The Food and Drug Administration (FDA) needs to adapt to changing safety concerns and technological advances in both industries, said a representative last week. Andrew von Eschenbach, commissioner of food and drugs at the FDA, explained that the body must reform to meet the new challenges posed by the globalization of food. “Urbanization has given way to globalization, and the industrial age now embraces the information age,” von Eschenbach said. “As with the past these changes are filled with promise but also peril as they impact on our health.

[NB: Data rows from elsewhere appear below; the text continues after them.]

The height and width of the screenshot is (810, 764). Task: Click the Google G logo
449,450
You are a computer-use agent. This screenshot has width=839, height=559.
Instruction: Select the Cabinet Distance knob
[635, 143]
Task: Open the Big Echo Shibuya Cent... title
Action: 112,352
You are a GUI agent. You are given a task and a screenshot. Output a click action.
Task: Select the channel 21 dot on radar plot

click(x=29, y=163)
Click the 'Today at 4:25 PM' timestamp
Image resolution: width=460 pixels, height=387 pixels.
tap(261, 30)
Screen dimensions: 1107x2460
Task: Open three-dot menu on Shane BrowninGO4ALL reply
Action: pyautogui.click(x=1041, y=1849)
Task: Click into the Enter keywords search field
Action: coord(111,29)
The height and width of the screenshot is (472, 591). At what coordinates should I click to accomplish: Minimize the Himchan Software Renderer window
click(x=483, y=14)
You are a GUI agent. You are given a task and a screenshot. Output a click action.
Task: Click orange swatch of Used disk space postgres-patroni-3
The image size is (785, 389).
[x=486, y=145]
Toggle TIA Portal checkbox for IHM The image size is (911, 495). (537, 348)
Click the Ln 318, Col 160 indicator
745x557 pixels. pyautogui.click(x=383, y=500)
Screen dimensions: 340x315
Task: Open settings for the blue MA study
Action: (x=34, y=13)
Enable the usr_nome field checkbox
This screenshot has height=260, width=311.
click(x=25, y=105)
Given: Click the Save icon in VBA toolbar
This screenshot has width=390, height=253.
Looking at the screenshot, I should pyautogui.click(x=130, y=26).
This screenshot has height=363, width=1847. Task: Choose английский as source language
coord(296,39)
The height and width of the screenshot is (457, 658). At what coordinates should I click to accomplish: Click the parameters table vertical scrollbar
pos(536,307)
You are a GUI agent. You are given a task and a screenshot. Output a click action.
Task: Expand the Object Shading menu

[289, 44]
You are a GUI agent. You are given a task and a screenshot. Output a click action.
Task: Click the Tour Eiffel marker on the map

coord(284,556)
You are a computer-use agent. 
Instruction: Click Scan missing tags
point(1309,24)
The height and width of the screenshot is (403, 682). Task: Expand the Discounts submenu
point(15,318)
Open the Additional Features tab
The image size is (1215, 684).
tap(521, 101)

Society must respond and, I believe, recreate the FDA.” He used new safety issues as examples of new challenges facing the FDA, such as the risk of botulism in canned chili sauce and E.coli and salmonella contamination in ready-to-eat fresh cut produce. This represents an area of importance that the FDA must focus on. Other areas are food protection, drug safety, the scientific foundation for regulatory decisions, work force development and essential infrastructure. Only in December, a year-long review entitled the Report of the Subcommittee on Science and Technology said the FDA failed to support new technologies or to ensure food safety as a result of being under-funded and under-resourced.

Von Eschenbach said collaboration with the food and drug industry and with government will help the FDA carry out systematic and systemic change to successfully carry out its intended functions. He said that “It is no secret in Washington that as the FDA’s responsibilities have grown, the resources devoted to them have not kept pace. Strengthening the FDA for this new century will require an investment, providing our agency with a budget and authorities that are commensurate with the scale and scope of our mission.” The food commissioner said the FDA must develop a disciplined process for assessment of the problem to obtain the information necessary for devising the appropriate intervention.

Furthermore, it plans to increase its workforce by 700 new employees in 2008, improving its resources in the hope of successfully carrying out its functions. This was primarily made possible by the passage of the FDA Amendments Act of 2007. He also said the FDA must improve on its monitoring and detection strategies, but enhancing its response to lessen adverse outcomes. Von Eschenbach referred to a new program to be introduced called the Sentinel Initiative. It will be a collaborative effort with public and private partners to create a distributed, nation-wide system that will allow FDA to analyze large databases of information about the safety of medical products as they are used by diverse populations. He said: “This emphasizes the need for FDA to enhance its collaborations. We are forging multiple partnerships with Federal agencies like Customs and Border Protection, the Centers for Disease Control and Prevention, and the US Department of Agriculture, as well as State agriculture and health colleagues, private sector organizations, and our international counterparts.”

Therefore, the FDA needs to continue to get its budget increases, he said. Its federal budget request for 2008 totaled $2.1 billion, a $105.8 million increase from 2007. Additionally, he said greater authority was needed from Congress to better regulate the food supply. It has developed a Food Protection Plan, which calls for ten new legislative authorities. Von Eschenbach called on Congress to grant those new authorities by Memorial Day. He said: “I will continue to make my staff available day or night to work with Congress on these important initiatives-we need this legislation.” From the industries, he asked for strong corporate responsibility and compliance with regulatory standards as well continued support of the user fee programs with amounts appropriate for the services rendered. And from the public, he said the FDA is looking for support and patience, as well as trust and confidence in our work.